**Required work**
Take the records below from their first line to the line with "Click the back", and restate those lines word for word.

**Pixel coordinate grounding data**
- - - - - - -

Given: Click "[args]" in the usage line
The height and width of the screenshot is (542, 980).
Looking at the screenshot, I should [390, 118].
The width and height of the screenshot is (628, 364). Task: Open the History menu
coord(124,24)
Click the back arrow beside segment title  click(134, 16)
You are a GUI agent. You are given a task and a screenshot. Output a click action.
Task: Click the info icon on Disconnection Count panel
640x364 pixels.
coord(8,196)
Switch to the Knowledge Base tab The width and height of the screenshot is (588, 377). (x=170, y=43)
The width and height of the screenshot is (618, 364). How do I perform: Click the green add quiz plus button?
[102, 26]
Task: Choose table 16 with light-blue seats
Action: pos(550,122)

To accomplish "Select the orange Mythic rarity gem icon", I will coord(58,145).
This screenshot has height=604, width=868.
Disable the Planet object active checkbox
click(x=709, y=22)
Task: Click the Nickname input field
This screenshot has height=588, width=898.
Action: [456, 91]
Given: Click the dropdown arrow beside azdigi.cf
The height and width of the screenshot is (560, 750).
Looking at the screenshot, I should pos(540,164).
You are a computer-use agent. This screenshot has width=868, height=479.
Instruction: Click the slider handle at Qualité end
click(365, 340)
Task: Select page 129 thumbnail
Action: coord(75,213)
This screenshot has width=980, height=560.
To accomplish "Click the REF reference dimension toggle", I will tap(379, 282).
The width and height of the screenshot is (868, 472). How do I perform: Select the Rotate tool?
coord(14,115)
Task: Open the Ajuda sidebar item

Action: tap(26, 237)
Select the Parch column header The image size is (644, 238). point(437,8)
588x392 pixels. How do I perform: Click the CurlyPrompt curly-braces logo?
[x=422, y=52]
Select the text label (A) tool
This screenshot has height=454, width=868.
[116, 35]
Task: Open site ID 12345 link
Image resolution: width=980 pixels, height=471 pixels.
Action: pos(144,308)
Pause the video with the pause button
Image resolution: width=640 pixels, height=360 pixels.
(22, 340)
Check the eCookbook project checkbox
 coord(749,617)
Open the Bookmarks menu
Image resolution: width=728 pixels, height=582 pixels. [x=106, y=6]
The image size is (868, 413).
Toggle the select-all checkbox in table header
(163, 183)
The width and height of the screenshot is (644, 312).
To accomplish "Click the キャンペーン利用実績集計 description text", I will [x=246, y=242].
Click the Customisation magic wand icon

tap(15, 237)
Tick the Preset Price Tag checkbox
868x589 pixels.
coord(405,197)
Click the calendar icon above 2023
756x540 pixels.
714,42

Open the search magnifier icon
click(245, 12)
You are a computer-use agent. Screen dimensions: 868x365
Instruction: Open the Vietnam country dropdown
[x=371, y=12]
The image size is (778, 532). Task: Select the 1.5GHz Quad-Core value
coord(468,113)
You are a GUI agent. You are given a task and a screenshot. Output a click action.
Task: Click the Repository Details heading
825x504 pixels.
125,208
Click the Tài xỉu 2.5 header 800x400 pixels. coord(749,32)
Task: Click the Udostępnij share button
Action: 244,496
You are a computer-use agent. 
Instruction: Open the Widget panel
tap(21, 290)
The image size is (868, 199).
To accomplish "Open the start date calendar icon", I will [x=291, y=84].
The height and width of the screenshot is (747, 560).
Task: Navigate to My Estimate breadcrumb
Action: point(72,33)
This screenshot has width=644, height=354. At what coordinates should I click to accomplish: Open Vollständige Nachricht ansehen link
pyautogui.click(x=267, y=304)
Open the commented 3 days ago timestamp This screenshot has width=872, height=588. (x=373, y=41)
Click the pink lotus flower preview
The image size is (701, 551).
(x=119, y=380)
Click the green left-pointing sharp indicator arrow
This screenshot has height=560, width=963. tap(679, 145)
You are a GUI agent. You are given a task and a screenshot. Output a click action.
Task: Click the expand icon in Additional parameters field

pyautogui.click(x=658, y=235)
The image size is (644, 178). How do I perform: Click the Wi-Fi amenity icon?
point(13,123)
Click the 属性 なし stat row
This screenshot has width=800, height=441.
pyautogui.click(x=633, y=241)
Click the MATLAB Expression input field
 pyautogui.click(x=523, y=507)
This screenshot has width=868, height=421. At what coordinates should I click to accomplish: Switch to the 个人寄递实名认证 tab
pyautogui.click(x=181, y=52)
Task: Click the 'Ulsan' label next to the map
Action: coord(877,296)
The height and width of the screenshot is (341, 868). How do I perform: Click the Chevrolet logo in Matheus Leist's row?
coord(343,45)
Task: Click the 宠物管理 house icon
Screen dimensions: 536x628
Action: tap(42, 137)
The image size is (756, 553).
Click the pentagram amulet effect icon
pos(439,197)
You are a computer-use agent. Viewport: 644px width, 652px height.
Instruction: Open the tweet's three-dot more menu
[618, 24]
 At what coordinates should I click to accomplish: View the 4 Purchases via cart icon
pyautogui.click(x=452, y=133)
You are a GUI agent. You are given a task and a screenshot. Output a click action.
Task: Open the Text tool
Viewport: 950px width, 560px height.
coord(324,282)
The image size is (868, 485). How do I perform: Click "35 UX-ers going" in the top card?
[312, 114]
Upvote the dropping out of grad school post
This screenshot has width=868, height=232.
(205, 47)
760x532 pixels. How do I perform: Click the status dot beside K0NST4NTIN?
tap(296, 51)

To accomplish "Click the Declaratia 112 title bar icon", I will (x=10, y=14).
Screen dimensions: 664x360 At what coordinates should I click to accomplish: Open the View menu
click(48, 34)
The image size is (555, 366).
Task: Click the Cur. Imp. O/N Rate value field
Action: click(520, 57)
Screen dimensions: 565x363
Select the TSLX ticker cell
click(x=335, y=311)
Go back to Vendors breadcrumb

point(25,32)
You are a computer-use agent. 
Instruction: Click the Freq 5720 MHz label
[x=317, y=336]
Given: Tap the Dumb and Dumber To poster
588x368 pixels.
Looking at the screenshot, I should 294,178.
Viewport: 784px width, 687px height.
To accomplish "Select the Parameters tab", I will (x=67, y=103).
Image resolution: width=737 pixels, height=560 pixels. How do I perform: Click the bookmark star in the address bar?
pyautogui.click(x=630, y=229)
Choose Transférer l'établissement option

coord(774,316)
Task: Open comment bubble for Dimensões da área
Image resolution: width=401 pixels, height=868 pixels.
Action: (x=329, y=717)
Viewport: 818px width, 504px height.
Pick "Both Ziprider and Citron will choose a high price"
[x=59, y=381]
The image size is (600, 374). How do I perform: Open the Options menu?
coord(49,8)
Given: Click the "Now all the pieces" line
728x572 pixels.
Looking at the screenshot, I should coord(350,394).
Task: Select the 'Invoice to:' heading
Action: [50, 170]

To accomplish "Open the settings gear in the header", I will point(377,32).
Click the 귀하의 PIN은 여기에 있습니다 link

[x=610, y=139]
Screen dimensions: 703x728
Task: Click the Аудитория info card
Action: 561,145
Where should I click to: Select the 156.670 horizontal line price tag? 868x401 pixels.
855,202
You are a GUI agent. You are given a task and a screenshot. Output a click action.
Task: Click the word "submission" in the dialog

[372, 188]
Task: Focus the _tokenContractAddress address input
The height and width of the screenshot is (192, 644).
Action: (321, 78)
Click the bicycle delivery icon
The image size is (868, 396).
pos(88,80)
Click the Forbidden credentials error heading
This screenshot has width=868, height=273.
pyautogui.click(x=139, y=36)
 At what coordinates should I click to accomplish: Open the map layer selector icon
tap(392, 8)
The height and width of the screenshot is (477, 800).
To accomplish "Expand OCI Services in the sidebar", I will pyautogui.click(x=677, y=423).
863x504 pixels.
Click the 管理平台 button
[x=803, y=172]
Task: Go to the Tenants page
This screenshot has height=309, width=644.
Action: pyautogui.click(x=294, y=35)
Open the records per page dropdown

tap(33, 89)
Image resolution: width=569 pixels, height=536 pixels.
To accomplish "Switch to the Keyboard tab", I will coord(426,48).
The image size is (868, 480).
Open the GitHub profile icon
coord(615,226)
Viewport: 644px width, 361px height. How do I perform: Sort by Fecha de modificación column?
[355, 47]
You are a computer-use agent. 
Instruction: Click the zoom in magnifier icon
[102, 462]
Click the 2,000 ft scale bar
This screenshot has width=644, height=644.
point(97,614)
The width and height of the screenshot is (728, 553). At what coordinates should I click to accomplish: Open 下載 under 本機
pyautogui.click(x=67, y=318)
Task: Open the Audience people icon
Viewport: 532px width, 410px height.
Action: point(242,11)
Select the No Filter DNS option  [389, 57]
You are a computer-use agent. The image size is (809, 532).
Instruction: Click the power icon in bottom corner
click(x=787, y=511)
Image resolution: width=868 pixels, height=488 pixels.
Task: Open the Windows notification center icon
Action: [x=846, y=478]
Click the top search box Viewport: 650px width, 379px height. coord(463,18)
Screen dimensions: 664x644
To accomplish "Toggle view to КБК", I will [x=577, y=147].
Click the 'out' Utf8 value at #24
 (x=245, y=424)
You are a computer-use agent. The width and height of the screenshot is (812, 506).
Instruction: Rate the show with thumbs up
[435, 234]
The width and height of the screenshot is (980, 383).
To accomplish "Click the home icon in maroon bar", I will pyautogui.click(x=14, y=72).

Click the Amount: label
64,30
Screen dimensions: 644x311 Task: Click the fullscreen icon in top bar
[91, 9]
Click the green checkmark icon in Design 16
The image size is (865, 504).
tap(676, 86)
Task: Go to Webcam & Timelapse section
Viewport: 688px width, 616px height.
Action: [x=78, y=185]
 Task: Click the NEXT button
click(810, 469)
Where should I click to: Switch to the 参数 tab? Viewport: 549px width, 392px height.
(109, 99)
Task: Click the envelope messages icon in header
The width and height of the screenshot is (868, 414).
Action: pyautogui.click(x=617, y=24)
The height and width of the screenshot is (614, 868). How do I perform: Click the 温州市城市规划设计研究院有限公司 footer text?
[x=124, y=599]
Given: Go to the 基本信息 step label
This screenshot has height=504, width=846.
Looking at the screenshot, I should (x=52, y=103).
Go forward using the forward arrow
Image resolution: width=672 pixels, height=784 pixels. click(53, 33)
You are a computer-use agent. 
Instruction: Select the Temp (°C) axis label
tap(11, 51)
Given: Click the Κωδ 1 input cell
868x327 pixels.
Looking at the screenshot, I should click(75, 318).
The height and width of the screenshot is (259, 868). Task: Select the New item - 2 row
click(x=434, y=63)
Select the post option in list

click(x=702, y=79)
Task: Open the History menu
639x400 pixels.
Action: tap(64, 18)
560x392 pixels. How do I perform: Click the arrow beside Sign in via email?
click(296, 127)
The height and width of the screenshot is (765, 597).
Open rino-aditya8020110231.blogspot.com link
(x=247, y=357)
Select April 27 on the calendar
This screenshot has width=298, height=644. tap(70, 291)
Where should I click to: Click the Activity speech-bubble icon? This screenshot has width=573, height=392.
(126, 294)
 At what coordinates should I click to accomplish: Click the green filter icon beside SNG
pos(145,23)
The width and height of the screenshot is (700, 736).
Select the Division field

- - - - - - -

**Exercise solution**
Given: Click "[args]" in the usage line
The height and width of the screenshot is (542, 980).
Looking at the screenshot, I should [390, 118].
The width and height of the screenshot is (628, 364). Task: Open the History menu
coord(124,24)
Click the back arrow beside segment title  click(134, 16)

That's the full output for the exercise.